À chaque fois que la grande Histoire déploie sa trame guerrière, elle fait usage de lettres minuscules pour dérouler le récit de ses atrocités : chambres d’enfants explosant sous les bombes, bébés migrants noyés en Méditerranée.
Par moments, je m’assoupissais, luttant contre l’image obsessionnelle d’un jardin, où une ronde enfantine n’en finissait pas. Ce film étrange tournait dans ma tête jusqu’à la nausée
J’avais trouvé la force d’allumer la cheminée. Les dernières braises diffusaient encore un peu de chaleur dans l’âtre. Ma jambe me faisait de plus en plus mal et je me sentais fiévreux.

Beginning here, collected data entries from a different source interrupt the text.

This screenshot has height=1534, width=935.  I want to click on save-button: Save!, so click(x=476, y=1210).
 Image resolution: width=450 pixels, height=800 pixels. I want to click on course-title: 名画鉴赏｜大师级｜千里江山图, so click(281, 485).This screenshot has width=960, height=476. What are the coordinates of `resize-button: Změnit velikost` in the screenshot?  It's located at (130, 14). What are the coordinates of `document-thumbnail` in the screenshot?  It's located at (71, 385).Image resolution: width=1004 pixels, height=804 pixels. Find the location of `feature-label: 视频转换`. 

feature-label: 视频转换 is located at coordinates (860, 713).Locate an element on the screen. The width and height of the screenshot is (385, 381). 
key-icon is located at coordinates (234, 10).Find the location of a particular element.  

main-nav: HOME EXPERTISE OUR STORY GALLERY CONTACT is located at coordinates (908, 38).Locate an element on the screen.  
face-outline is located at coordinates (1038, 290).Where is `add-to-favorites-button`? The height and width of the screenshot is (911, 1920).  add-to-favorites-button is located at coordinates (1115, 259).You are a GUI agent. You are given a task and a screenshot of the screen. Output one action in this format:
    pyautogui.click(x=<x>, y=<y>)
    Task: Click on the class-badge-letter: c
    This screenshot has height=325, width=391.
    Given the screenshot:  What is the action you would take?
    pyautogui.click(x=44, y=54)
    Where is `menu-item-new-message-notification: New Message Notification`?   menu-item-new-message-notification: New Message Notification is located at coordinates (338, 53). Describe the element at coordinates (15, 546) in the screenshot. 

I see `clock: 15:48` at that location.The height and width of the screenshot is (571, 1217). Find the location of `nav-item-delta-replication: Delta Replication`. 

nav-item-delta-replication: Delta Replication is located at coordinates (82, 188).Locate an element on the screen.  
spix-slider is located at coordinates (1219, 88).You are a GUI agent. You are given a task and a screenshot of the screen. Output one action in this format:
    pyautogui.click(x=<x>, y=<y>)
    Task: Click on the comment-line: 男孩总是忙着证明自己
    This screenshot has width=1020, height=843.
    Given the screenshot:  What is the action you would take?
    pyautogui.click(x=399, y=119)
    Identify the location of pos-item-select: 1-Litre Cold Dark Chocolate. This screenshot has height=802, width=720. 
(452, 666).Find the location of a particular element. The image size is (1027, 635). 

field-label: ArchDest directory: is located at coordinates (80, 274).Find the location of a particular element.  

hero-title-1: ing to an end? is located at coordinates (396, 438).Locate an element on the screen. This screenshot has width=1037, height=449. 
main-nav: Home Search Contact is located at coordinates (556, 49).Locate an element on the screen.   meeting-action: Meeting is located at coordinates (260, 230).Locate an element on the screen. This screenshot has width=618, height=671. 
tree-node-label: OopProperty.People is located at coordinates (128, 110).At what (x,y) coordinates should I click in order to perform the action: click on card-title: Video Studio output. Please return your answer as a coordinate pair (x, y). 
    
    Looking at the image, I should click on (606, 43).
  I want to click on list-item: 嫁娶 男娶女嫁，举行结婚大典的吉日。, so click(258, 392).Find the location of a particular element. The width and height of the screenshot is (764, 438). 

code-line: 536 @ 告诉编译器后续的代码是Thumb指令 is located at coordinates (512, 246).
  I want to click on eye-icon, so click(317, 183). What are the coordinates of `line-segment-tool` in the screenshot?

Je brûlais d’un feu qui me rongeait jusqu’à la moelle, malgré la marée montante d’un sommeil glaçant. Tandis que je luttais contre cette torpeur, j’avais la sensation d’une écume sèche durcie sur mes lèvres.
Dehors, un volet claquait contre le mur de pierres sèches. Un vent glacial descendu des Balkans soufflait sur les monts Gramos. Trois jours qu’il battait les crêtes de la frontière avec l’Albanie.
L’enfant s’était enfin endormi. J’avais pris ma décision, il resterait avec sa mère.
Croyez-moi : si j’avais su ce qu’il adviendrait de lui, je l’aurais arraché à ses bras.